● **TASK BRIEF**:
Pictures do not belong in the copy; restate the records below word for word.

● **EXTRACTED INFORMATION**:
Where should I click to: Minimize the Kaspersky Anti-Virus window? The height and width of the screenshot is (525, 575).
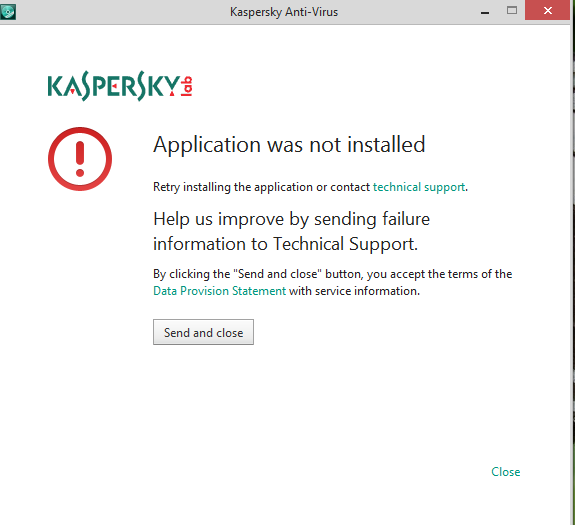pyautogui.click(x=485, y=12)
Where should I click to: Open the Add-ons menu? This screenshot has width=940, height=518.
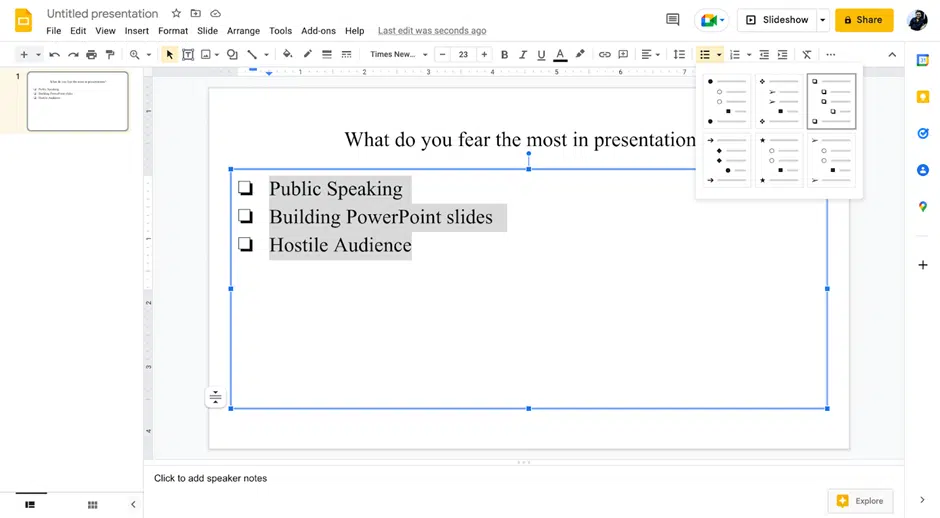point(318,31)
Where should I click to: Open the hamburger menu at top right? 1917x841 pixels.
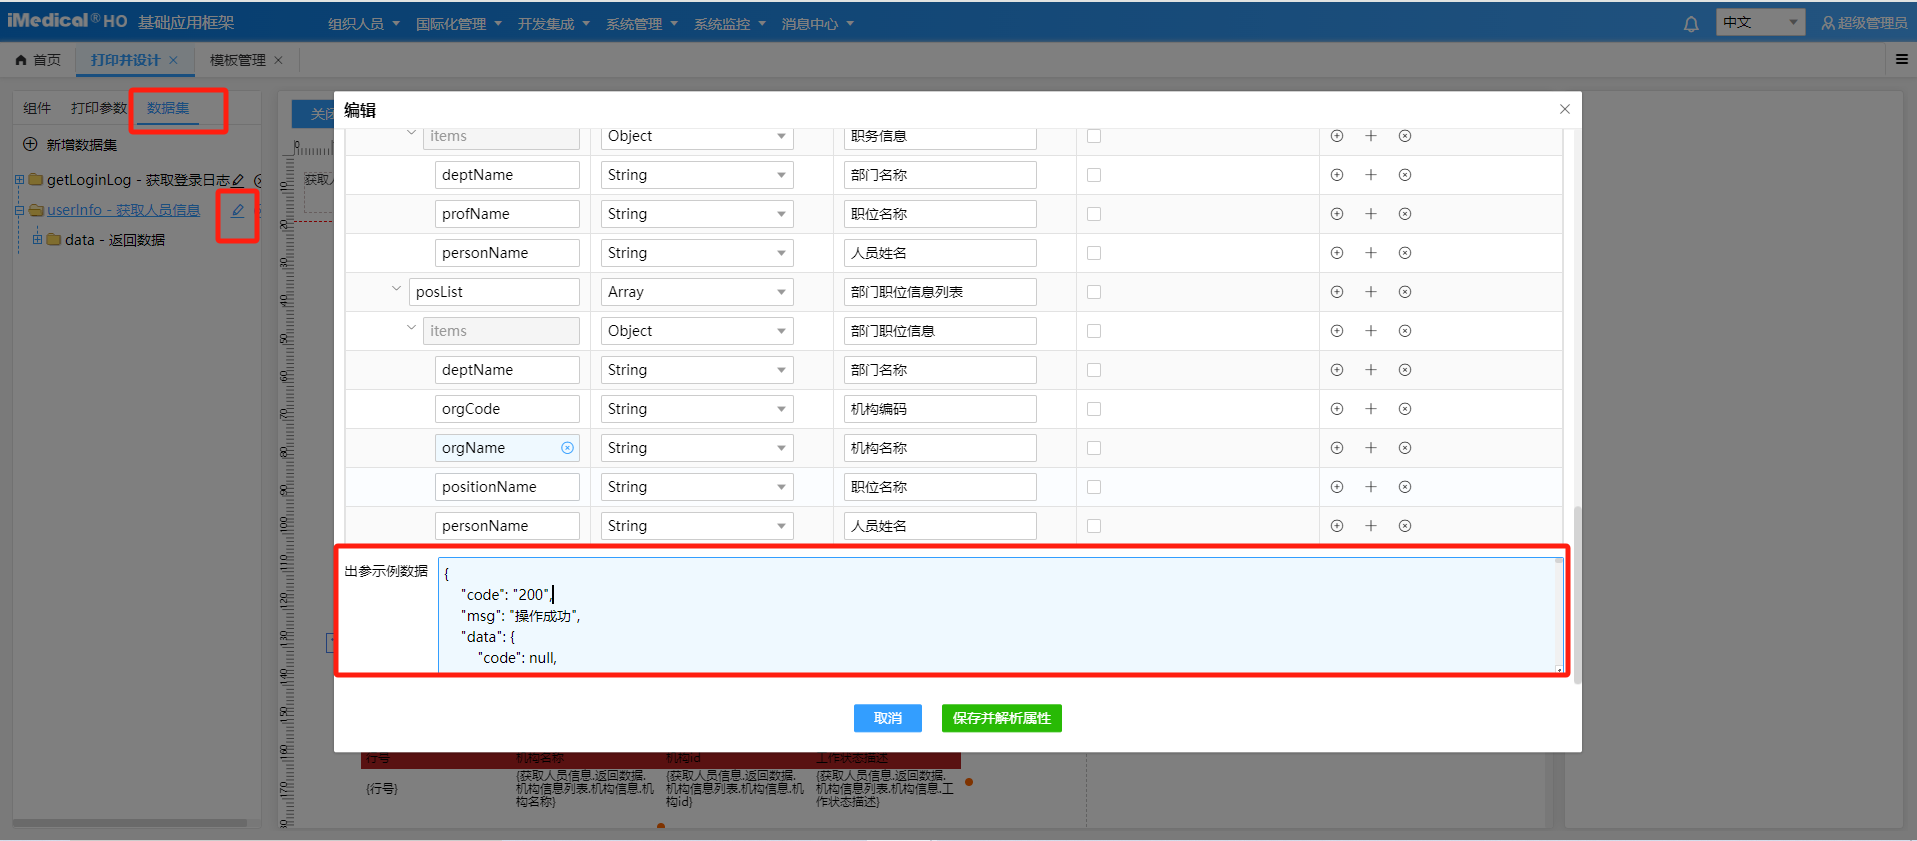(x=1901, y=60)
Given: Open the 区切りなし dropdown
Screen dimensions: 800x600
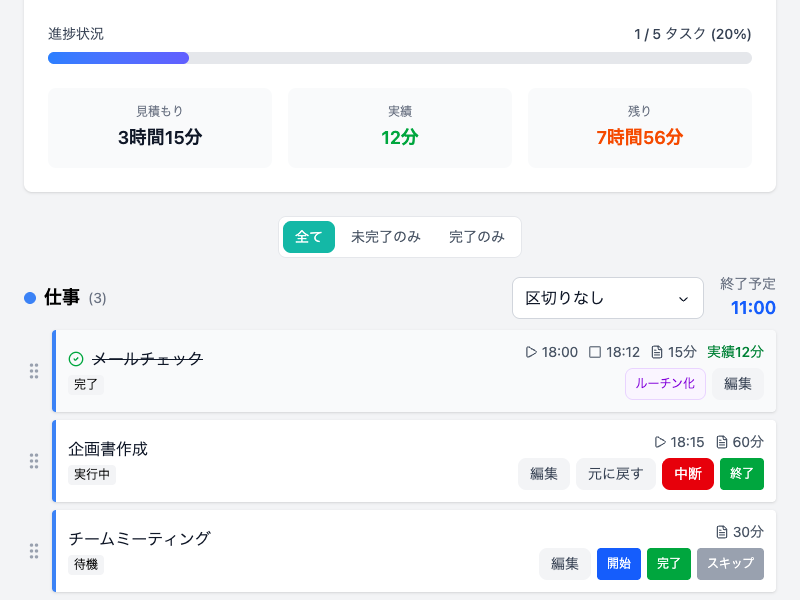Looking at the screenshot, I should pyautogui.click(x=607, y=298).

● **REPLY TO THE TASK**:
Where should I click to: Minimize the Kaspersky Anti-Virus window? The height and width of the screenshot is (525, 575).
pyautogui.click(x=485, y=12)
Where should I click to: Open the Add-ons menu? This screenshot has width=940, height=518.
point(318,31)
Where should I click to: Open the hamburger menu at top right? 1917x841 pixels.
(x=1901, y=60)
Given: Open the 区切りなし dropdown
Screen dimensions: 800x600
Looking at the screenshot, I should pyautogui.click(x=607, y=298).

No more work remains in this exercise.